Freescale suggests a margin of "2". Daishinku suggests "5" for normal products and "10" for Automotive and safety critical.
For volume production I think that the excercise with the 48MHz crystal is the way to go - this is the best method to achieve USB and Ethernet operation at the same time at the best component price. Presumably, when the circuit is matched correctly for the used parts and layout, the solution is OK.
For low volume production it may be easiest and safest (less time to invest) to use an external clock generator at 48MHz. The 3.0V limit shouldn't be a big deal because, as the errata suggests, the signal amplitude can also be reduced by using a simple resistive divider. Probably a serial resistor of appropriate value will do it too (input loading).
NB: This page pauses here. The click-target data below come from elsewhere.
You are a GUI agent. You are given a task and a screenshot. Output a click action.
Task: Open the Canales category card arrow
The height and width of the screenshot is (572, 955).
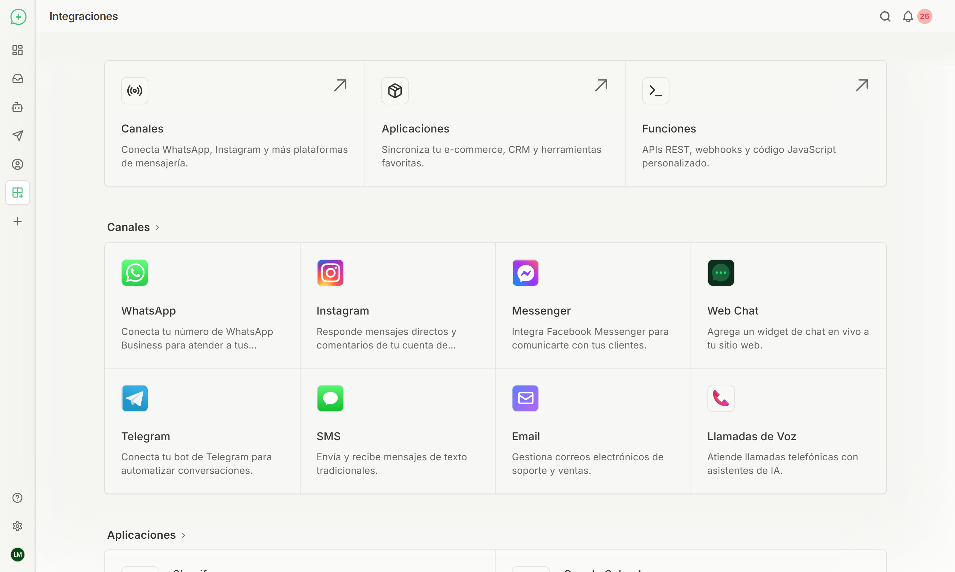(340, 85)
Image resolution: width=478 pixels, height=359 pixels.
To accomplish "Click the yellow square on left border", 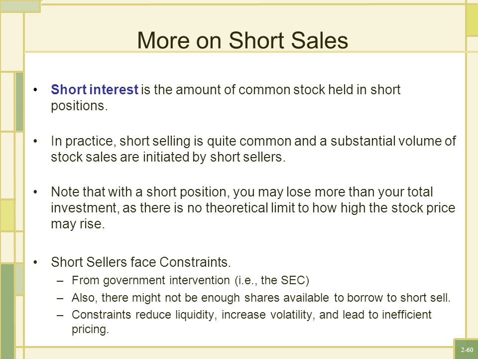I will coord(7,215).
Alternatively a lower frequency crystal can be used - as long as the bus speed is increased by the PLL to at least 50MHz (same is true when using 48MHz) Ethernet will be OK. USB can be driven by an external 48MHz clock on its alternative clock input (port NQ1) , which is 3.3V tolerant, so also no divider needed. This means that the main crystal frequency is more flexible but the component costs are probably highest. [Note that some applications may get away with using the internal 8MHz RC oscillator as main clock source and the external 48MHz fo USB]
We're using 48MHz crystal on MCF52259 with no issues (we weren't aware of the errata!), over 100 boards built and working so far...
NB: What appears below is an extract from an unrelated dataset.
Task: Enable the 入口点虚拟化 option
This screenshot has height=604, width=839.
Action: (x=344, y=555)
I don't know the part # we're using but coud look it up if it would be helpful.
> Presumably they tested it.
And then wrote the errata as a result of the tests failing? That errata just says "test your board with your crystal" which is what every designer should do anyway. Even if you do get the one they used, your board layout or crystal loading may be different and may need trimming to guarantee reliability over temperature and production variation.
The only "solution in a box" that you don't have to worry about, measure, understand, temperature test (in an environmental chamber) and document is to use an external oscillator because the people who made it have already done all that necessary work.
Like I said, contact tech support and go with their guidance and possible clarification.
Better chance they actaully will know what they are talking about than a random poster.
It's most likely not that a big a deal, since the twr board ships and works just fine with the 48MHz xtal.